_Task to complete_
Send back every line of the data exactly.

[Records excerpted from a collection]

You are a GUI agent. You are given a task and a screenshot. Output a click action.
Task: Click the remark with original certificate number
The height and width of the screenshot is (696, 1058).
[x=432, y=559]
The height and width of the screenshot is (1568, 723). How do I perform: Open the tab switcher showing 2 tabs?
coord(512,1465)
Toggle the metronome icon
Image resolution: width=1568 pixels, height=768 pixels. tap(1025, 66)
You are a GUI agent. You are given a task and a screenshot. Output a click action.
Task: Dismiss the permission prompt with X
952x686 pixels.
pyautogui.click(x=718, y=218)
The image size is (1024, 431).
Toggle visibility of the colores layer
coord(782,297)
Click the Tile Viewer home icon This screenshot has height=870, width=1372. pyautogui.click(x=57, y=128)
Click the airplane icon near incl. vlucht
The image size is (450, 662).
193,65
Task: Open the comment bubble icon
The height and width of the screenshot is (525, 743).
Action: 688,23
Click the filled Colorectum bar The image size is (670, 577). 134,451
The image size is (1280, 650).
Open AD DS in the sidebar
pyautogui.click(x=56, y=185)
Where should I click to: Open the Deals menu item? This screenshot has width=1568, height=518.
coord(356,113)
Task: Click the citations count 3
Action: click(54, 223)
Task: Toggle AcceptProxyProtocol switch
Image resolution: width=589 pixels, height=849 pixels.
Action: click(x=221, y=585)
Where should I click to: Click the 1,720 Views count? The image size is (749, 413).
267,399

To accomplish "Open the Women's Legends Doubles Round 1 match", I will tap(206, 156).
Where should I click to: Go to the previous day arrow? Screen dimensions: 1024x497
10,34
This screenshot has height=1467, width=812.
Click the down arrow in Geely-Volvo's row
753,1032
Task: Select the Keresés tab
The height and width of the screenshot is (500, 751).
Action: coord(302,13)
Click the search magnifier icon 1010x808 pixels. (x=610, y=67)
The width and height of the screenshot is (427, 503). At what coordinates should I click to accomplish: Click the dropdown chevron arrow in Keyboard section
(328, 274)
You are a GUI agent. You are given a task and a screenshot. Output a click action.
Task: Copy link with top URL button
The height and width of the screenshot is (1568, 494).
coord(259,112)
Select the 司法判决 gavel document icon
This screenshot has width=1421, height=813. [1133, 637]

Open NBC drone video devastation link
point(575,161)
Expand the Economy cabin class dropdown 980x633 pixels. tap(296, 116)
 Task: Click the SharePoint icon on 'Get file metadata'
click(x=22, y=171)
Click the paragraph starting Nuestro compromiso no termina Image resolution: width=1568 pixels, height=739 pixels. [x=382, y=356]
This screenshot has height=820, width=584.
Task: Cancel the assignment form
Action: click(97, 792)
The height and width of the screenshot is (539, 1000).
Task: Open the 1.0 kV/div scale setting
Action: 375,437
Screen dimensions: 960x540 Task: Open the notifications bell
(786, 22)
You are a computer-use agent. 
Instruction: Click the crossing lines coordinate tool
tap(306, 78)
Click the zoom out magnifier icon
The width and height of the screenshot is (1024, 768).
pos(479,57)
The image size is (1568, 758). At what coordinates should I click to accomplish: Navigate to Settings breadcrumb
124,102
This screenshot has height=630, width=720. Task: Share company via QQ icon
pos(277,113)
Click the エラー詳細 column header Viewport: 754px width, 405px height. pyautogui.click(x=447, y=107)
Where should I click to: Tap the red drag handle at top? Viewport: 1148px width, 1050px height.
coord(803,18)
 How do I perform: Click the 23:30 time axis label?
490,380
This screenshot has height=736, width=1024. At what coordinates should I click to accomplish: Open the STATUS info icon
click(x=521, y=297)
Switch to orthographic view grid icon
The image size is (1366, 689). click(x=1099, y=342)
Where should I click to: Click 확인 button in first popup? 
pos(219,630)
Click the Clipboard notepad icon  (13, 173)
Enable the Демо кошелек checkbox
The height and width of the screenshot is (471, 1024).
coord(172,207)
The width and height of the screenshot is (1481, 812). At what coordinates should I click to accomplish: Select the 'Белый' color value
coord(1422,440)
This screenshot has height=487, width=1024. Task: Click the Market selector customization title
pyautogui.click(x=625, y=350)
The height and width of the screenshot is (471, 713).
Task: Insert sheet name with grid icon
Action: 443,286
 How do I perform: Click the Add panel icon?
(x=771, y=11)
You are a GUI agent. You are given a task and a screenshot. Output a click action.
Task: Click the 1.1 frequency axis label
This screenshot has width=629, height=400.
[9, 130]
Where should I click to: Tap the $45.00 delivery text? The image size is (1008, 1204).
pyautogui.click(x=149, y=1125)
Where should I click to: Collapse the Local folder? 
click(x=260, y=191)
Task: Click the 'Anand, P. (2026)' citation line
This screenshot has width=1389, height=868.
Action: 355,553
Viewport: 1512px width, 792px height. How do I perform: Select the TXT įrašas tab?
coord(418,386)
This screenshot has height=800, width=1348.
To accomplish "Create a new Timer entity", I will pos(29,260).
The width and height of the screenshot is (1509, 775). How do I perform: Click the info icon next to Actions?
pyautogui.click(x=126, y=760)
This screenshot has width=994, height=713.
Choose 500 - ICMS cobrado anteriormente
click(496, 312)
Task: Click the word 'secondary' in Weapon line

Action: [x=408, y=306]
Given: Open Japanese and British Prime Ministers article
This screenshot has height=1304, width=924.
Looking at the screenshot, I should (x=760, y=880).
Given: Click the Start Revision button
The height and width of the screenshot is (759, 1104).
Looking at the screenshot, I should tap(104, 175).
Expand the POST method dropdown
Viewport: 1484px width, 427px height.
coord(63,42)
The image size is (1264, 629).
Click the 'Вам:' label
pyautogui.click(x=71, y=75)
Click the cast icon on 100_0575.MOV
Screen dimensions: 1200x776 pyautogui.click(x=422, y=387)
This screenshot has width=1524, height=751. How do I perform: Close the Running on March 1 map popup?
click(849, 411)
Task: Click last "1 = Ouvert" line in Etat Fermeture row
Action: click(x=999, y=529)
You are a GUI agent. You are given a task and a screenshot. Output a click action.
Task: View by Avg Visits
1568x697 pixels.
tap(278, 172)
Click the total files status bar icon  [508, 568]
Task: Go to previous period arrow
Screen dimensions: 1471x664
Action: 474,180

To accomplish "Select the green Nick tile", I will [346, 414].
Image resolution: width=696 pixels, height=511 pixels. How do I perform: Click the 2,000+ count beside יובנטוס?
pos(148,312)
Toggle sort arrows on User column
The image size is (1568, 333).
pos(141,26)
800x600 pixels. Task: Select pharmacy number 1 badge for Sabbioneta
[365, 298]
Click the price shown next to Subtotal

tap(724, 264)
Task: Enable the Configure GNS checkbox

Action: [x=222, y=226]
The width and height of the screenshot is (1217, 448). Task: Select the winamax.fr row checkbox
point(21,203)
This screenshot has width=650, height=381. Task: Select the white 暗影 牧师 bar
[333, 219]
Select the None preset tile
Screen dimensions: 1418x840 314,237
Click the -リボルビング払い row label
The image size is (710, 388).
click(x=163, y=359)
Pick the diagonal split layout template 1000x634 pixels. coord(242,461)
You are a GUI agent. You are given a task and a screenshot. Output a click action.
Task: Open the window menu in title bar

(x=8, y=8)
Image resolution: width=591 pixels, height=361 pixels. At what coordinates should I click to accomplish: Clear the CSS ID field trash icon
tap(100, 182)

_Exercise solution_
You are a GUI agent. You are given a task and a screenshot. Output a click action.
Task: Click the remark with original certificate number
The height and width of the screenshot is (696, 1058).
[x=432, y=559]
The height and width of the screenshot is (1568, 723). How do I perform: Open the tab switcher showing 2 tabs?
coord(512,1465)
Toggle the metronome icon
Image resolution: width=1568 pixels, height=768 pixels. tap(1025, 66)
You are a GUI agent. You are given a task and a screenshot. Output a click action.
Task: Dismiss the permission prompt with X
952x686 pixels.
pyautogui.click(x=718, y=218)
The image size is (1024, 431).
Toggle visibility of the colores layer
coord(782,297)
Click the Tile Viewer home icon This screenshot has height=870, width=1372. pyautogui.click(x=57, y=128)
Click the airplane icon near incl. vlucht
The image size is (450, 662).
193,65
Task: Open the comment bubble icon
The height and width of the screenshot is (525, 743).
Action: 688,23
Click the filled Colorectum bar The image size is (670, 577). 134,451
The image size is (1280, 650).
Open AD DS in the sidebar
pyautogui.click(x=56, y=185)
Where should I click to: Open the Deals menu item? This screenshot has width=1568, height=518.
coord(356,113)
Task: Click the citations count 3
Action: click(54, 223)
Task: Toggle AcceptProxyProtocol switch
Image resolution: width=589 pixels, height=849 pixels.
Action: click(x=221, y=585)
Where should I click to: Click the 1,720 Views count? The image size is (749, 413).
267,399

To accomplish "Open the Women's Legends Doubles Round 1 match", I will tap(206, 156).
Where should I click to: Go to the previous day arrow? Screen dimensions: 1024x497
10,34
This screenshot has height=1467, width=812.
Click the down arrow in Geely-Volvo's row
753,1032
Task: Select the Keresés tab
The height and width of the screenshot is (500, 751).
Action: coord(302,13)
Click the search magnifier icon 1010x808 pixels. (x=610, y=67)
The width and height of the screenshot is (427, 503). At what coordinates should I click to accomplish: Click the dropdown chevron arrow in Keyboard section
(328, 274)
You are a GUI agent. You are given a task and a screenshot. Output a click action.
Task: Copy link with top URL button
The height and width of the screenshot is (1568, 494).
coord(259,112)
Select the 司法判决 gavel document icon
This screenshot has width=1421, height=813. [1133, 637]

Open NBC drone video devastation link
point(575,161)
Expand the Economy cabin class dropdown 980x633 pixels. tap(296, 116)
 Task: Click the SharePoint icon on 'Get file metadata'
click(x=22, y=171)
Click the paragraph starting Nuestro compromiso no termina Image resolution: width=1568 pixels, height=739 pixels. [x=382, y=356]
This screenshot has height=820, width=584.
Task: Cancel the assignment form
Action: click(97, 792)
The height and width of the screenshot is (539, 1000).
Task: Open the 1.0 kV/div scale setting
Action: 375,437
Screen dimensions: 960x540 Task: Open the notifications bell
(786, 22)
You are a computer-use agent. 
Instruction: Click the crossing lines coordinate tool
tap(306, 78)
Click the zoom out magnifier icon
The width and height of the screenshot is (1024, 768).
pos(479,57)
The image size is (1568, 758). At what coordinates should I click to accomplish: Navigate to Settings breadcrumb
124,102
This screenshot has height=630, width=720. Task: Share company via QQ icon
pos(277,113)
Click the エラー詳細 column header Viewport: 754px width, 405px height. pyautogui.click(x=447, y=107)
Where should I click to: Tap the red drag handle at top? Viewport: 1148px width, 1050px height.
coord(803,18)
 How do I perform: Click the 23:30 time axis label?
490,380
This screenshot has height=736, width=1024. At what coordinates should I click to accomplish: Open the STATUS info icon
click(x=521, y=297)
Switch to orthographic view grid icon
The image size is (1366, 689). click(x=1099, y=342)
Where should I click to: Click 확인 button in first popup? 
pos(219,630)
Click the Clipboard notepad icon  (13, 173)
Enable the Демо кошелек checkbox
The height and width of the screenshot is (471, 1024).
coord(172,207)
The width and height of the screenshot is (1481, 812). At what coordinates should I click to accomplish: Select the 'Белый' color value
coord(1422,440)
This screenshot has height=487, width=1024. Task: Click the Market selector customization title
pyautogui.click(x=625, y=350)
The height and width of the screenshot is (471, 713).
Task: Insert sheet name with grid icon
Action: 443,286
 How do I perform: Click the Add panel icon?
(x=771, y=11)
You are a GUI agent. You are given a task and a screenshot. Output a click action.
Task: Click the 1.1 frequency axis label
This screenshot has width=629, height=400.
[9, 130]
Where should I click to: Tap the $45.00 delivery text? The image size is (1008, 1204).
pyautogui.click(x=149, y=1125)
Where should I click to: Collapse the Local folder? 
click(x=260, y=191)
Task: Click the 'Anand, P. (2026)' citation line
This screenshot has width=1389, height=868.
Action: 355,553
Viewport: 1512px width, 792px height. How do I perform: Select the TXT įrašas tab?
coord(418,386)
This screenshot has height=800, width=1348.
To accomplish "Create a new Timer entity", I will pos(29,260).
The width and height of the screenshot is (1509, 775). How do I perform: Click the info icon next to Actions?
pyautogui.click(x=126, y=760)
This screenshot has width=994, height=713.
Choose 500 - ICMS cobrado anteriormente
click(496, 312)
Task: Click the word 'secondary' in Weapon line

Action: [x=408, y=306]
Given: Open Japanese and British Prime Ministers article
This screenshot has height=1304, width=924.
Looking at the screenshot, I should (x=760, y=880).
Given: Click the Start Revision button
The height and width of the screenshot is (759, 1104).
Looking at the screenshot, I should tap(104, 175).
Expand the POST method dropdown
Viewport: 1484px width, 427px height.
coord(63,42)
The image size is (1264, 629).
Click the 'Вам:' label
pyautogui.click(x=71, y=75)
Click the cast icon on 100_0575.MOV
Screen dimensions: 1200x776 pyautogui.click(x=422, y=387)
This screenshot has width=1524, height=751. How do I perform: Close the Running on March 1 map popup?
click(849, 411)
Task: Click last "1 = Ouvert" line in Etat Fermeture row
Action: click(x=999, y=529)
You are a GUI agent. You are given a task and a screenshot. Output a click action.
Task: View by Avg Visits
1568x697 pixels.
tap(278, 172)
Click the total files status bar icon  [508, 568]
Task: Go to previous period arrow
Screen dimensions: 1471x664
Action: 474,180

To accomplish "Select the green Nick tile", I will [346, 414].
Image resolution: width=696 pixels, height=511 pixels. How do I perform: Click the 2,000+ count beside יובנטוס?
pos(148,312)
Toggle sort arrows on User column
The image size is (1568, 333).
pos(141,26)
800x600 pixels. Task: Select pharmacy number 1 badge for Sabbioneta
[365, 298]
Click the price shown next to Subtotal

tap(724, 264)
Task: Enable the Configure GNS checkbox

Action: [x=222, y=226]
The width and height of the screenshot is (1217, 448). Task: Select the winamax.fr row checkbox
point(21,203)
This screenshot has width=650, height=381. Task: Select the white 暗影 牧师 bar
[333, 219]
Select the None preset tile
Screen dimensions: 1418x840 314,237
Click the -リボルビング払い row label
The image size is (710, 388).
click(x=163, y=359)
Pick the diagonal split layout template 1000x634 pixels. coord(242,461)
You are a GUI agent. You are given a task and a screenshot. Output a click action.
Task: Open the window menu in title bar

(x=8, y=8)
Image resolution: width=591 pixels, height=361 pixels. At what coordinates should I click to accomplish: Clear the CSS ID field trash icon
tap(100, 182)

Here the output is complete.